# Choose a dremel or an angle grinder for knife making?



## milkbaby (Oct 6, 2016)

After making a few sayas by hand tools only, I decided to try making knives. Steel and wood are ordered and I'm gathering up the tools that I plan to use. Going to do stock removal making.

I was planning to use a hand saw to cut the blade out of the metal and files to set the bevels. I would also be using these tools to cut and shape wood for the handles (going to start with wood scales and full tang handles but eventually want to try making wa handles). But I got to thinking that for less than $100, a dremel or angle grinder could help speed things up a lot.

As I prefer to only buy one of these power tools at the moment, which one do you think would be the most useful for making knives?


----------



## chefcomesback (Oct 6, 2016)

Belt sander


----------



## Matus (Oct 6, 2016)

If you do not have a drill press, than I would start there. The next logical tool is belt sander. You can get a small one in 1x30" size for under $100. 

Actually - if you check out my signature, than you will find a few articles on this very topic - I have started with knifemaking (stock removal) this spring 

I think it is super cool to make knives yourself - so have fun!


----------



## Matus (Oct 6, 2016)

I forgot to mention - I did not need dremel really yet (it would be a 'nice to have') and angle grinder will make sense once yo will want to cout out several blanks out of steel at the same timie. I did that once and needed 30 minutes to produce 8 roughly cut blanks. But at that point you want to have a belt sander as you will need to 'clean' those roughly cut blanks. Again - 1x30" will do that job with ease.

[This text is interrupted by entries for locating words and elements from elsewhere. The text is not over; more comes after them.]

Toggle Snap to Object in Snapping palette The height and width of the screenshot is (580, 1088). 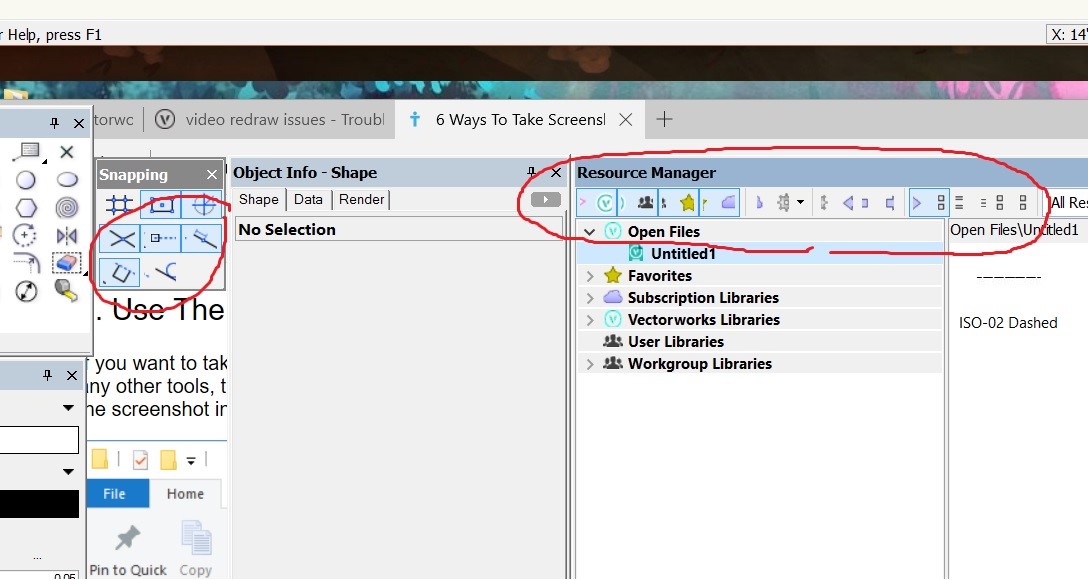point(160,203)
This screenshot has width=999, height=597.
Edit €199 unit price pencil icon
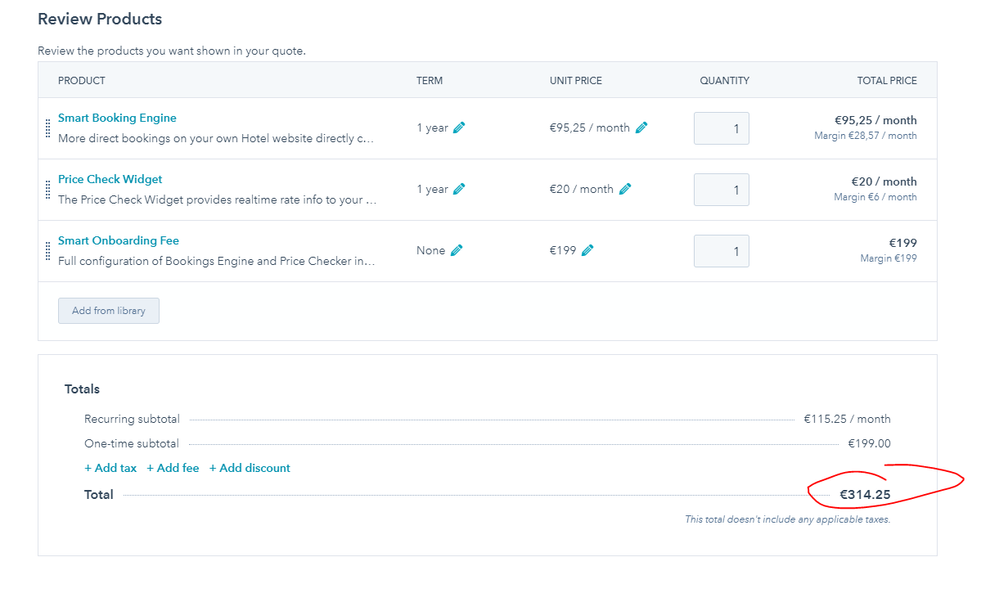[587, 250]
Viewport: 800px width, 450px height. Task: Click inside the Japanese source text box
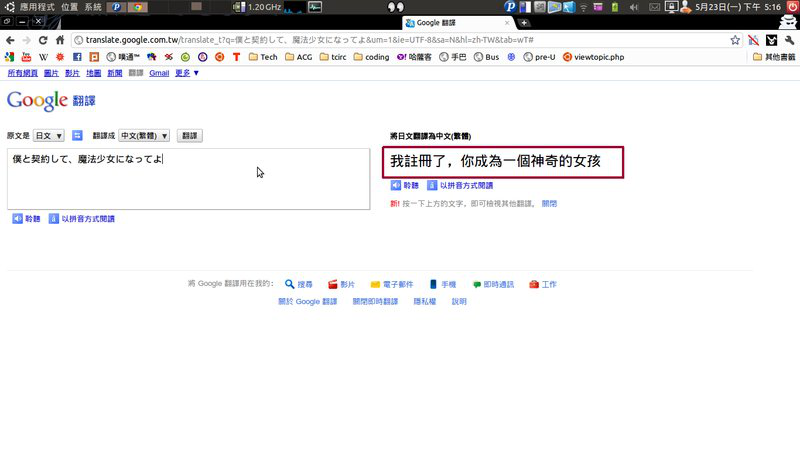click(x=188, y=179)
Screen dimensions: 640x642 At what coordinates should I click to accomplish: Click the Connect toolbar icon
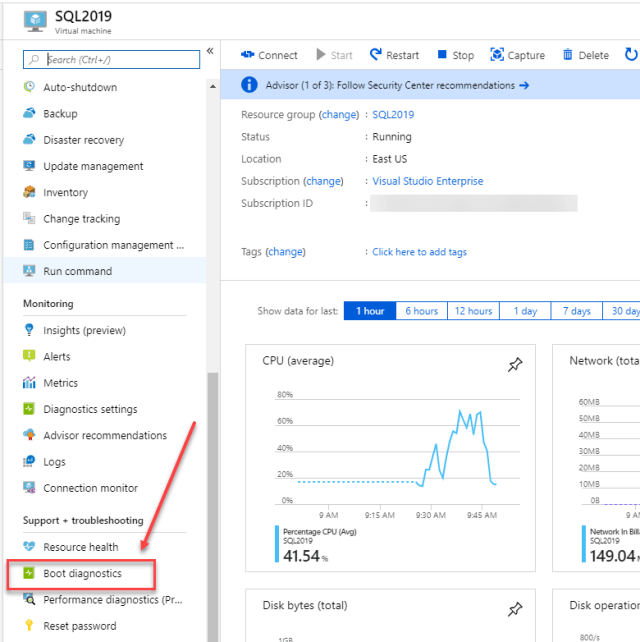coord(247,55)
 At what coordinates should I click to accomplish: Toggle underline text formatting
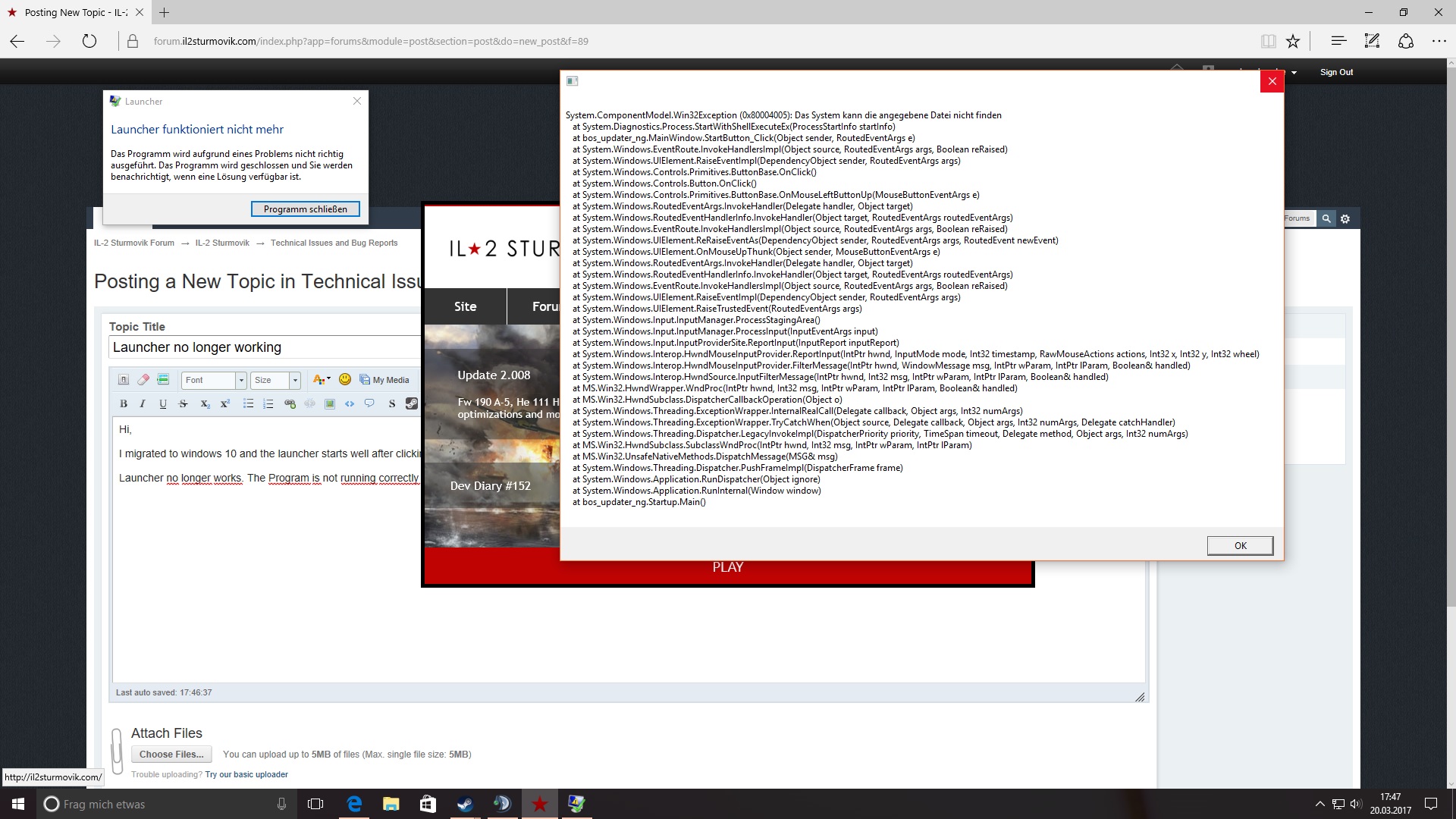click(x=163, y=404)
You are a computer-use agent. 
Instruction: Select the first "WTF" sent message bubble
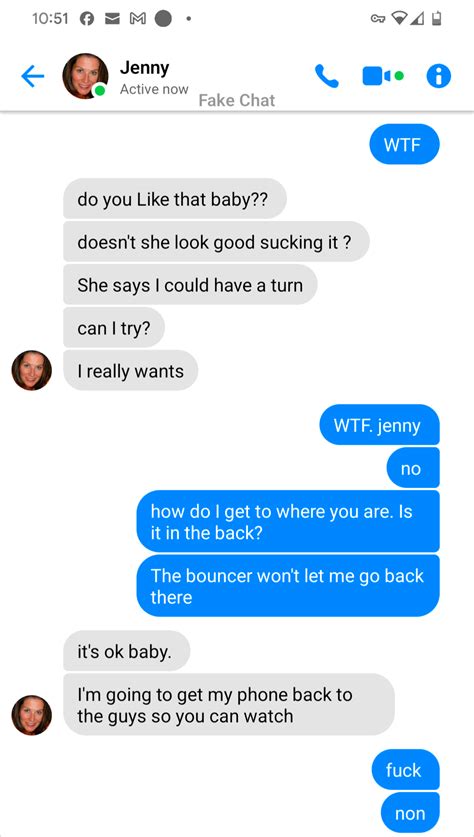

In principle you can build a simple jig to grind blades by hand with a file (I have an article on that too), but I find that it is more suitable for outdoor knives than kitchen knives, it does allow for a very exact work and has less steep learning curve than a belt sander and it is MUCH easier to make a consistent, nicely looking bevels on outdoor knives. I used it for one kitchen knife and it worked, but there the belt sander - even if a small one - is the better and faster tool.


----------



## jessf (Oct 6, 2016)

Ive got a first gen dremel still going strong and i've used it sparingly for knife making. Really only for choil contouring. Best choice between the two options you posted is the grinder 100%


----------



## milkbaby (Oct 6, 2016)

I had been investigating the Harbor Freight belt sander that's about $70, but the majority of reviews are terrible. A lot of people say that only two or three pounds of pressure against the belt are enough to stop it.

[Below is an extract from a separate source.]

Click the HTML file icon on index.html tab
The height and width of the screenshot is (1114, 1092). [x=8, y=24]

Is there actually a cheap belt sander under $100 that will work?


----------



## Matus (Oct 6, 2016)

You have to live with that - you only get about 1/3 hp from the grinder. I have pretty much the same one and of course it can not hog the steel away like a 3hp machine. But it can be used for a knife or two per month. Later you will want at leat 2x42" and ideally 2x72", but those cost much more (Grizzly being the cheapest alternative for about $600)


----------



## milkbaby (Oct 6, 2016)

OK, i just went to amazon and see the Grizzly 1x30 for about $110, it's in my cart. There's the Wen 4 x 36 for only $80, so I'm guessing there's a trade off there in quality and/or power?


----------



## jessf (Oct 6, 2016)

The problem with the 1" models is they use a larger flywheel than the motor can spin when you place force against the 1" wide belt. At the same time my cheapo 2x18" handheld belt sander has less hp but a smaller flywheel and a wider belt. I can push pretty hard on that before it even slows down. If you want a belt sander and dont want to invest in a big unit, a $100 handheld will do the trick and offer a wide range of belt grids and abrasive options without having to order online, generally.


----------



## milkbaby (Oct 7, 2016)

I ended up buying the Grizzly before I read your reply, jessf. Thanks for the explanation, I am always wanting to learn as much as possible! 

Thanks to Matus (awesome blog!), chef/Mert (awesome knives!), and jessf (awesome WIP thread!) for sharing their knowledge! Jessf's "The tusk" thread, which is still ongoing, was a major inspiration for me to get into trying to do this, thank you!

I'll have more questions when all my orders arrive! :bigeek:


----------



## jessf (Oct 7, 2016)

Have fun.


----------